Houston’s New $10 Million Farmers Market Could Learn Plenty from Dallas (No, Really): A Closer-to-Home Surprise Success StoryBY Chris Baldwin // 09.12.17
The former Mudhen space will re-open as a taco restaurant in the Dallas Farmers Market.
Dallas Farmers Market has produce, but that's not necessarily what draws people in.
The $10 million-plus revamp of Houston Farmers Market aims to thrust it into the same class as Seattle's famed Pike Place Market.
The current state of Houston Farmer Market is less than inspiring.
Houston Farmers Market is looking at world-class markets like London's famed Borough Market as models.
The Dallas Farmers Market can surprise you, like Rush Limbaugh suddenly realizing that hurricanes really do exist surprise you. I certainly didn’t expect to find myself going there several days in a row, trying something new every time. But that’s what happened during a recent trip that put me in downtown Dallas for a stretch.
Dallas’ farmers market excels at convenience. It is right there, easily walkable from a number of downtown hotels. You can have a nice red snapper dinner one night, nosh on pork tacos for lunch the next and get your kids grilled cheese sandwiches they remember. And ask for later.
These are lessons the developers of the ultra-ambitious, $10 million renovation transformation of the Houston Farmers Market would be wise to consider. The leaders of MLB Capital Partners, the commercial real estate investment firm that purchased Houston Farmers Market, are rightfully setting their sights on Seattle’s Pike Place Market, London’s Borough Market and Philadelphia’s Reading Terminal Market as models.
They want to Houston Farmers Market to be one of the best farmers markets in the entire world. But they’d better make sure it’s at least as good as Dallas’ farmers market first.
Yes — as painful as the prospect may be to some — Houston can sometimes learn something from Dallas. (Don’t worry, admitting that doesn’t make the Dallas Cowboys any less annoying.)

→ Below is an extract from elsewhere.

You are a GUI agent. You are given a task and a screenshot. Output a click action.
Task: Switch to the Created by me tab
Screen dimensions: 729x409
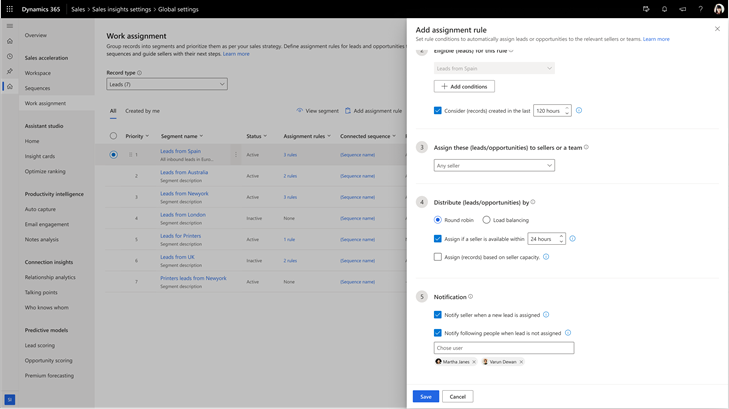click(x=142, y=111)

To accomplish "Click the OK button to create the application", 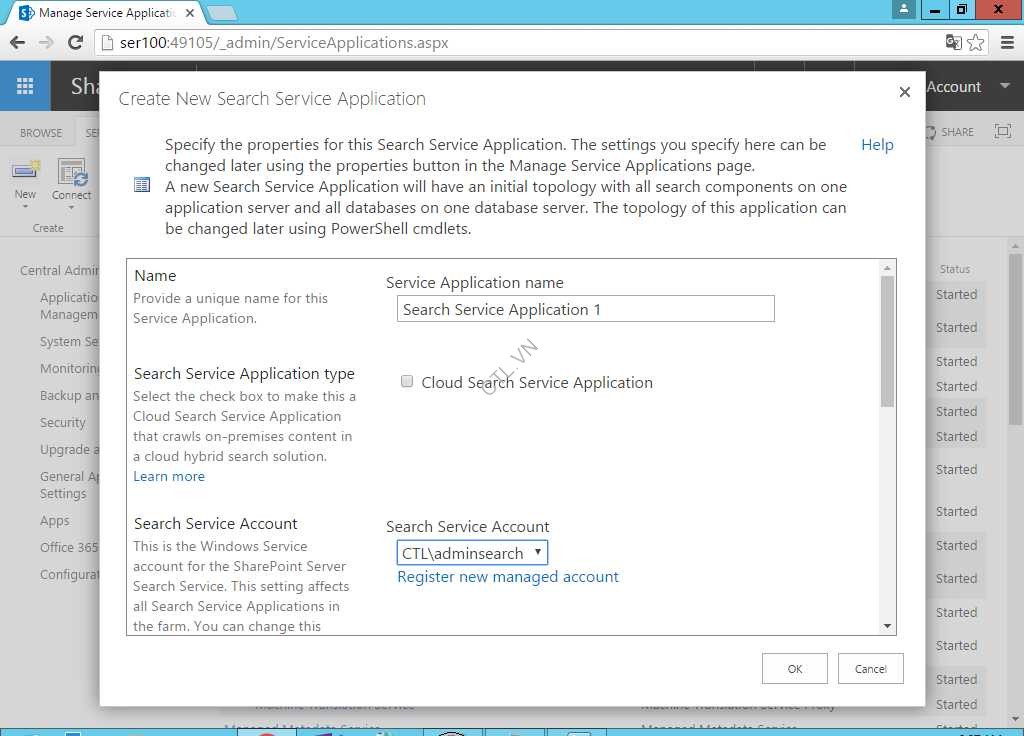I will [794, 668].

Dallas Farmers Market is worthy because of its food hall-like scene. In three days there, I don’t think I had one close up look at a tomato. Oh, you can get produce there. But the mini restaurants and food stands are what stand out. It is nice to be able to go with a group or your family and have all those options. Everyone gets to pick whatever they feel like eating individually and then your whole pack can actually eat it together at one of the open tables in the middle of the market.
This farmers market thing is not rocket science — or an overhyped iPhone 8. Dallas Farmers Market works by putting established hip brands such as Coolhaus (the cookie ice cream people) in the same space as more local shops such as Lone Chimney Mercantile (cool Texas photos and trinkets), Mudhaven Meat and Greens (a farm to table spot) and Taqueria La Ventana (a local taco chain).

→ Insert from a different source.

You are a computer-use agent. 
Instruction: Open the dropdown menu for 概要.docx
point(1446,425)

The fact Dallas Farmers Market is open every day helps. If you have kids, the bouncy bug, outdoor chalk boards and little climbing apparatus doesn’t hurt either.
Houston Farmers Market already plans to one up that by being open 365 days a year and having some type of significant playground — and plenty of green space. With 17 and a half acres to work with, Houston Farmers Market has a much larger canvas to utilize. But while Dallas Farmers Market is right downtown, and easily walkable from a number of hotels, Houston Farmers Market will still be out at the 2500 block of Airline Road site in North Houston.
If you build it, the yuppies will come?
We kid, because we understand how much Houston could use this type of draw. The team behind this $10 million farmers market revamp yearn to make something world class. Just don’t forget Dallas’ more modest, surprisingly good example as a baseline.